■ **Exercise goal**
All entries are to be given again verbatim.

■ **Pixel coordinate grounding data**
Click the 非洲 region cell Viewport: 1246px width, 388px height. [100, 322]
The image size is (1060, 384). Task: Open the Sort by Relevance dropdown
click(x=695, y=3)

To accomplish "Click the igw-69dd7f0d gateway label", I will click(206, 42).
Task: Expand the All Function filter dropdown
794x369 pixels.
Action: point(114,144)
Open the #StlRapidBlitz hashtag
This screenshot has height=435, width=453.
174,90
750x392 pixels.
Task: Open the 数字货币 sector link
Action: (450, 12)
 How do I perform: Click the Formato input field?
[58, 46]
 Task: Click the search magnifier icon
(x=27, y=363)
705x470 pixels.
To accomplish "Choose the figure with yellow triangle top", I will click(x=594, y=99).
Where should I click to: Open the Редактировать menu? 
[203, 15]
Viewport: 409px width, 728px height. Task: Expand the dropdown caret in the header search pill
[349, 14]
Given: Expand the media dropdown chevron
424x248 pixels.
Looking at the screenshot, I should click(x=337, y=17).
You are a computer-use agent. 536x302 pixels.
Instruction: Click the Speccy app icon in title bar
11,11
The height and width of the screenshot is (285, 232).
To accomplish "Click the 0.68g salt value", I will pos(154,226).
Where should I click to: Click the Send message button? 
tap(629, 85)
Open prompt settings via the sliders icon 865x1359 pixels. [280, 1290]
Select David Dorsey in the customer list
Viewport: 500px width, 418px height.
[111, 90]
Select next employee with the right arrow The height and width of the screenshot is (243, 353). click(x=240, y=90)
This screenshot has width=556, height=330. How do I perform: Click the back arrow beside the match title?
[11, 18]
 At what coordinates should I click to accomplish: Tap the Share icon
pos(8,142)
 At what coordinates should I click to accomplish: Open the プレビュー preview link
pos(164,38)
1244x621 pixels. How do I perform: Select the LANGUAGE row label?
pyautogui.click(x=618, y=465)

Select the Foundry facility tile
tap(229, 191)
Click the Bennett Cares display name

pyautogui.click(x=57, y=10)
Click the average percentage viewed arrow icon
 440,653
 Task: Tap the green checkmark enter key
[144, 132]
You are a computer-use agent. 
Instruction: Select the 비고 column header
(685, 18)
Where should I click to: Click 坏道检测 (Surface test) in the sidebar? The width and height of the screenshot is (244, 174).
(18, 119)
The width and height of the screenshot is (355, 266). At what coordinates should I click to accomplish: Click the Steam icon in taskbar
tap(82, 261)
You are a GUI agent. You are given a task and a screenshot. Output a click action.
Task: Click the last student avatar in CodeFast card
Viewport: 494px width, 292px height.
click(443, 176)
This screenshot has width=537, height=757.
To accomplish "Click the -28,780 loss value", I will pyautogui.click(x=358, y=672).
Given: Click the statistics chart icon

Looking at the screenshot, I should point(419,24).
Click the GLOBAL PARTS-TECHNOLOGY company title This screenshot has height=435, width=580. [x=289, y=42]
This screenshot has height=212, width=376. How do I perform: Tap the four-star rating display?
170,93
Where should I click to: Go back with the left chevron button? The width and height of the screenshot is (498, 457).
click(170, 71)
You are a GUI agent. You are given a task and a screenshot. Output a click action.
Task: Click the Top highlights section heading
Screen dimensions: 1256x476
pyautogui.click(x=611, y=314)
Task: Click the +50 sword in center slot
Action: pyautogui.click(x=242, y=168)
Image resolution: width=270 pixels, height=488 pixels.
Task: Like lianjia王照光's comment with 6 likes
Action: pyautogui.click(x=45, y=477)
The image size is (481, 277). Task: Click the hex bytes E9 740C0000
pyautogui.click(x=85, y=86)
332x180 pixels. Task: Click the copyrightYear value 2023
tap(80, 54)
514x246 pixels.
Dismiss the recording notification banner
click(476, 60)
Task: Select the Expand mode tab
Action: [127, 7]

■ **Solved problem**
Click the 非洲 region cell Viewport: 1246px width, 388px height. [100, 322]
The image size is (1060, 384). Task: Open the Sort by Relevance dropdown
click(x=695, y=3)

To accomplish "Click the igw-69dd7f0d gateway label", I will click(206, 42).
Task: Expand the All Function filter dropdown
794x369 pixels.
Action: point(114,144)
Open the #StlRapidBlitz hashtag
This screenshot has height=435, width=453.
174,90
750x392 pixels.
Task: Open the 数字货币 sector link
Action: (450, 12)
 How do I perform: Click the Formato input field?
[58, 46]
 Task: Click the search magnifier icon
(x=27, y=363)
705x470 pixels.
To accomplish "Choose the figure with yellow triangle top", I will click(x=594, y=99).
Where should I click to: Open the Редактировать menu? 
[203, 15]
Viewport: 409px width, 728px height. Task: Expand the dropdown caret in the header search pill
[349, 14]
Given: Expand the media dropdown chevron
424x248 pixels.
Looking at the screenshot, I should click(x=337, y=17).
You are a computer-use agent. 536x302 pixels.
Instruction: Click the Speccy app icon in title bar
11,11
The height and width of the screenshot is (285, 232).
To accomplish "Click the 0.68g salt value", I will pos(154,226).
Where should I click to: Click the Send message button? 
tap(629, 85)
Open prompt settings via the sliders icon 865x1359 pixels. [280, 1290]
Select David Dorsey in the customer list
Viewport: 500px width, 418px height.
[111, 90]
Select next employee with the right arrow The height and width of the screenshot is (243, 353). click(x=240, y=90)
This screenshot has width=556, height=330. How do I perform: Click the back arrow beside the match title?
[11, 18]
 At what coordinates should I click to accomplish: Tap the Share icon
pos(8,142)
 At what coordinates should I click to accomplish: Open the プレビュー preview link
pos(164,38)
1244x621 pixels. How do I perform: Select the LANGUAGE row label?
pyautogui.click(x=618, y=465)

Select the Foundry facility tile
tap(229, 191)
Click the Bennett Cares display name

pyautogui.click(x=57, y=10)
Click the average percentage viewed arrow icon
 440,653
 Task: Tap the green checkmark enter key
[144, 132]
You are a computer-use agent. 
Instruction: Select the 비고 column header
(685, 18)
Where should I click to: Click 坏道检测 (Surface test) in the sidebar? The width and height of the screenshot is (244, 174).
(18, 119)
The width and height of the screenshot is (355, 266). At what coordinates should I click to accomplish: Click the Steam icon in taskbar
tap(82, 261)
You are a GUI agent. You are given a task and a screenshot. Output a click action.
Task: Click the last student avatar in CodeFast card
Viewport: 494px width, 292px height.
click(443, 176)
This screenshot has width=537, height=757.
To accomplish "Click the -28,780 loss value", I will pyautogui.click(x=358, y=672).
Given: Click the statistics chart icon

Looking at the screenshot, I should point(419,24).
Click the GLOBAL PARTS-TECHNOLOGY company title This screenshot has height=435, width=580. [x=289, y=42]
This screenshot has height=212, width=376. How do I perform: Tap the four-star rating display?
170,93
Where should I click to: Go back with the left chevron button? The width and height of the screenshot is (498, 457).
click(170, 71)
You are a GUI agent. You are given a task and a screenshot. Output a click action.
Task: Click the Top highlights section heading
Screen dimensions: 1256x476
pyautogui.click(x=611, y=314)
Task: Click the +50 sword in center slot
Action: pyautogui.click(x=242, y=168)
Image resolution: width=270 pixels, height=488 pixels.
Task: Like lianjia王照光's comment with 6 likes
Action: pyautogui.click(x=45, y=477)
The image size is (481, 277). Task: Click the hex bytes E9 740C0000
pyautogui.click(x=85, y=86)
332x180 pixels. Task: Click the copyrightYear value 2023
tap(80, 54)
514x246 pixels.
Dismiss the recording notification banner
click(476, 60)
Task: Select the Expand mode tab
Action: [127, 7]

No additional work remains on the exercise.